Institut Benjamenta est un chef d’œuvre esthétique, la manifestation d’un art poli et raffiné à l’état pur à travers un long métrage. « Brillance des éléments humides, rais de lumière dans la poussière, fumigènes éclairés, fausse neige tourbillonnante, reflets scintillants, flous, transparences » telle est la liste non-exhaustive des effets du film brillamment dressée par Limguela_Raume dans sa critique. Ce film en noir et blanc met à l’honneur les jeux de lumière et d’optiques. Institut Benjamenta surprend donc en premier lieu par la maîtrise minutieuse d’une multitude de techniques propres au septième art. L’esthétique de ce long-métrage relève de l’œuvre d’art et la bande originale, composée d’échos dissonants, ne fait que renforcer l’atmosphère envoûtante qui l’habite, sonorités qui font par ailleurs écho aux compositions de Nino Rota dans Le Casanova de Fellini. On en oublierait presque le jeu des acteurs, qui relève pourtant d’une finesse rare, témoin d’une grande sensibilité. Car Institut Benjamenta est en partie un film d’atmosphère dont l’ambiance inquiétante voire magique n’est pas sans rappeler l’univers onirique de David Lynch avec ses figures muettes et intrigantes. 

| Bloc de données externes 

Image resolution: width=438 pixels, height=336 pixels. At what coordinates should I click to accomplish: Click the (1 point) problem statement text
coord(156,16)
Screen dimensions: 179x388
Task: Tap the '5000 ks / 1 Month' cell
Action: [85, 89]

Mais ne nous y trompons pas : si Institut Benjamenta brille en premier lieu par son esthétique, l’œuvre n’en est pas moins riche en réflexions et en symboles. Là où certains verront un semblant de surréalisme insignifiant, d’autres saisiront l’essence ésotérique du film : références bibliques à Satan et Jacob en passant par Jésus mais aussi païennes avec l’entité du cerf qui n’est pas sans rappeler la figure du Dieu cornu. Institut Benjamenta présente aussi toutes les caractéristiques d’une œuvre à vocation psychanalytique, le concept de refoulement se retrouvant dans le personnage de Lisa dont la sexualité refoulée va être sublimée tout au long du film. Nous retrouvons le même cas de figure psychanalytique à travers le personnage de Mme Monteil dans Le journal d’une femme de chambre de Luis Bunuel, qui là aussi est une lecture psychanalytique des rapports qu’entretiennent diverses figures à leurs frustrations et désirs et de la manière dont ils assument ou refoulent ces derniers. Les diverses allusions aux contes cultes que sont Blanche-Neige, Alice au pays des merveilles ainsi que La belle et la bête tendent à justifier l’intérêt d’une telle approche psychanalytique pour Institut Benjamenta, les contes de fées constituant un capital symbolique cher aux psychanalystes comme en témoigne l’incontournable Psychanalyse des contes de fées de Bruno Bettelheim. Par ailleurs, on saisit mieux la pertinence de ces références lorsque l’on se penche sur la bibliographie de Robert Walser, auteur de prédilection de Franz Kafka à ses débuts, à l’origine de L’institut Benjamenta. Effectivement, ce dernier a rédigé un ouvrage s’intitulant Blanche-Neige, à la frontière entre poésie, philosophie et psychanalyse en s’appuyant sur l’illustre conte des frères Grimm. Insitut Benjamenta fait également écho en de nombreux points au Hansel et Gretel du réalisateur coréen Yim Pil-sung, constituant un terrain fertile en psychanalyse. Le film revêt aussi une dimension philosophique, soulevant une réflexion portant sur les rapports entre maîtres et élèves mais plus généralement sur la notion de Liberté que l’on pourrait aisément relier à la Dialectique du maître et de l’esclave de Hegel tant le sujet est traité avec finesse dans ce long-métrage. La question du rapport que l’on entretient vis-à-vis de nous même et de la réalité est aussi évoquée dans Institut Benjamenta, ce qui témoigne d’un véritable foisonnement intellectuel.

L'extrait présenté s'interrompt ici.